The use of alternative assessment methods could help bridge this gap. The exploration of neural correlates (especially cortical activity), for example, showed that individuals using non-microprocessor-controlled prosthetic legs exhibited higher brain activity compared to subjects using microprocessor-controlled devices and the able-bodied population [193, 194]. Visual sampling can be as well related to a higher cognitive load, as the time spent looking at something is generally associated with the amount of cognitive processing. As shown in [195], visual sampling during a challenging task, such as stair climbing, is increased in people with amputation compared to healthy controls. This measure might be also related to other needs (e.g., confidence and safety), as it has been shown in able-bodied participants that there is a correlation between the perception of safety during stair descent and the need for the visual sampling of the stairs [196].

Different measurement tools have been used to quantify functional and mobility limitations or quality of life of prosthetic users [197, 198]. However, the tools often focus on only one aspect of the functional, psychological, or cognitive domain and fail to assess the impact of a prosthetic device holistically. Furthermore, it is nearly impossible to foresee long-term effects on functional abilities and prosthetic use with the current assessment tools [199,200,201].

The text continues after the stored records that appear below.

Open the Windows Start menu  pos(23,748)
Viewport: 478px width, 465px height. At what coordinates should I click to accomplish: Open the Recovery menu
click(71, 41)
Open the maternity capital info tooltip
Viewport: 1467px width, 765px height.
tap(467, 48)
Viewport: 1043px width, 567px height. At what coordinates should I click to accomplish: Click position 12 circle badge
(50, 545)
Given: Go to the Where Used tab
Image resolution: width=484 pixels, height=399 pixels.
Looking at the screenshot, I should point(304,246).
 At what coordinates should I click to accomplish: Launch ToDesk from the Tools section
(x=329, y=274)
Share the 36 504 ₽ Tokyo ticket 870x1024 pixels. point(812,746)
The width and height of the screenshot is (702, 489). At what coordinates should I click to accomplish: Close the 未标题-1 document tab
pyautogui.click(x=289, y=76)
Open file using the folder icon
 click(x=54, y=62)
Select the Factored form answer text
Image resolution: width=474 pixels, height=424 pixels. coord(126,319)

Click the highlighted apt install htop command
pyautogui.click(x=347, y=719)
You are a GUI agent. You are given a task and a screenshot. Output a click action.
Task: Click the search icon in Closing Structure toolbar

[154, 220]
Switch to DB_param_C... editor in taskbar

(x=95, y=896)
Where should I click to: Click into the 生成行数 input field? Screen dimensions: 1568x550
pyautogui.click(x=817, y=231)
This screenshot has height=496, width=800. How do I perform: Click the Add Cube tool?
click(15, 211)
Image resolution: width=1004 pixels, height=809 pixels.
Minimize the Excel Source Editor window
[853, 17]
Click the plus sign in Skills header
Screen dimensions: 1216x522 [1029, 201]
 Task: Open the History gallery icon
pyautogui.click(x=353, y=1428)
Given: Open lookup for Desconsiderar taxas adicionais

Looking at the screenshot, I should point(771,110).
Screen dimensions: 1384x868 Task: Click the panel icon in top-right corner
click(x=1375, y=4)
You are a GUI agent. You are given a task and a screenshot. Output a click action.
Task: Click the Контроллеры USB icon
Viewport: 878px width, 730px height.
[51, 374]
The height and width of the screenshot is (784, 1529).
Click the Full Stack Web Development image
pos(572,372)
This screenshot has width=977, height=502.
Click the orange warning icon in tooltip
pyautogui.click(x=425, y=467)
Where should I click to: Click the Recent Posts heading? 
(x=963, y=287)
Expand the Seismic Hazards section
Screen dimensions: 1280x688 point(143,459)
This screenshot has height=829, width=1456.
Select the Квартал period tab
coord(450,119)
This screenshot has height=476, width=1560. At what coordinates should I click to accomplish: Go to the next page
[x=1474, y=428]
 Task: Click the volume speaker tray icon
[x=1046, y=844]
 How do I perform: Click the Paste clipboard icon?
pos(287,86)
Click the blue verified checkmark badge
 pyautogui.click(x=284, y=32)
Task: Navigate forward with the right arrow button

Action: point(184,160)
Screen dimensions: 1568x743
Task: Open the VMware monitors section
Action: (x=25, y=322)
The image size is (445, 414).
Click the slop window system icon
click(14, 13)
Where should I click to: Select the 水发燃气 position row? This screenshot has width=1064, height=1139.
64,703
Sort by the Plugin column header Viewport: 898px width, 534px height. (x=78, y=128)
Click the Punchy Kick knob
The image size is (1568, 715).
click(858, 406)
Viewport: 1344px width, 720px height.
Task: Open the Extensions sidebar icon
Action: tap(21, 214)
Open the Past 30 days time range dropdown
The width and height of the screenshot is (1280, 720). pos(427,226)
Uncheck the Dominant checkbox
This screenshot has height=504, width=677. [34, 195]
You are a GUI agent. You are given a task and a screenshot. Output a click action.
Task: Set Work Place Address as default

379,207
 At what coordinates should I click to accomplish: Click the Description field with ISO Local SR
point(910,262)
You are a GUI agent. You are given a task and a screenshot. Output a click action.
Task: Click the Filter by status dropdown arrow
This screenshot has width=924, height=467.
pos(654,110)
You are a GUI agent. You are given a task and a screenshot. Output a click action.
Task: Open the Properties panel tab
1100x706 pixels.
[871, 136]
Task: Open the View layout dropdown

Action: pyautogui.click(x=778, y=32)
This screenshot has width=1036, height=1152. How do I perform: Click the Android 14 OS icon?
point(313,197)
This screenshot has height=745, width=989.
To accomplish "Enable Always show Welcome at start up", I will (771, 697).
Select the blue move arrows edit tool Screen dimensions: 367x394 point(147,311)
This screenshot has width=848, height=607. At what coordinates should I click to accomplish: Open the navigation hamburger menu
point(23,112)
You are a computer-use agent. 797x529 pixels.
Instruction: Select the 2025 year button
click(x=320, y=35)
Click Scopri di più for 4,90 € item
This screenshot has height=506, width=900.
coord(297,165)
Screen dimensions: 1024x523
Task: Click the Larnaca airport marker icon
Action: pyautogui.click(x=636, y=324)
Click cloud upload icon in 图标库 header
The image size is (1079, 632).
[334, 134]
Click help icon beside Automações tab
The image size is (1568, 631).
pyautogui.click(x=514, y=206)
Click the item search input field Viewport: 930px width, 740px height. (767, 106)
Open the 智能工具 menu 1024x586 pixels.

Mapping the use of the prosthesis in daily life is critical to assess its impact holistically, in terms of overall user experience and quality of life. However, there is a limited knowledge of the functional benefits of prostheses use outside of a laboratory. Objective assessment tools should be more ecologically valid and not only lab-based but more related to real activities in the daily lives of those affected by the lower-limb loss. According to the international classification of functioning, disability, and health, evaluating prosthesis performance in the actual user environment (home, work) is an important component of functionality [202]. Clinical gait analyses are typically performed in a laboratory using optoelectronic motion capture systems and force plates [203]. These measurement techniques are considered the golden standard in movement analysis; however, they are not representative of the performance of people with lower limb loss in the real world, because of the limited space and constraints in terms of tasks that can be performed (pathways and surfaces) [203]. Another limitation is that single-session lab tests neglect the training effect [204].

Conclusion

Amputation is a traumatic experience that has a substantial impact on the quality of life of those affected. Consequently, the users of prosthetic limbs express a diverse set of needs across functional, psychological, cognitive and ergonomic domains. They desire to maintain an independent lifestyle and actively engage in the tasks of daily life. They would like to come back to work and participate in social and leisure activities. To achieve such goals, the users expect to be able to safely stand (balance) and walk comfortably and efficiently with their prostheses across different surfaces and conditions. They would also prefer to invest less cognitive effort while using the prosthesis so that they can attend to different activities in parallel, like able-bodied individuals (“walk and talk”). However, user needs do have high variability, they interact and depend on other factors such as mobility level, health condition, age, and sex. They are also challenging to assess objectively with the current evaluation methods that are confined to the lab environment. The objective assessment often does not match the user self-report nor does it correlate with the overall satisfaction with the device and the quality of life. The aforementioned challenges will need to be addressed to understand and capture the user needs, especially as they evolve during the use of the device. These are critical parameters for driving the development of novel prosthetic solutions.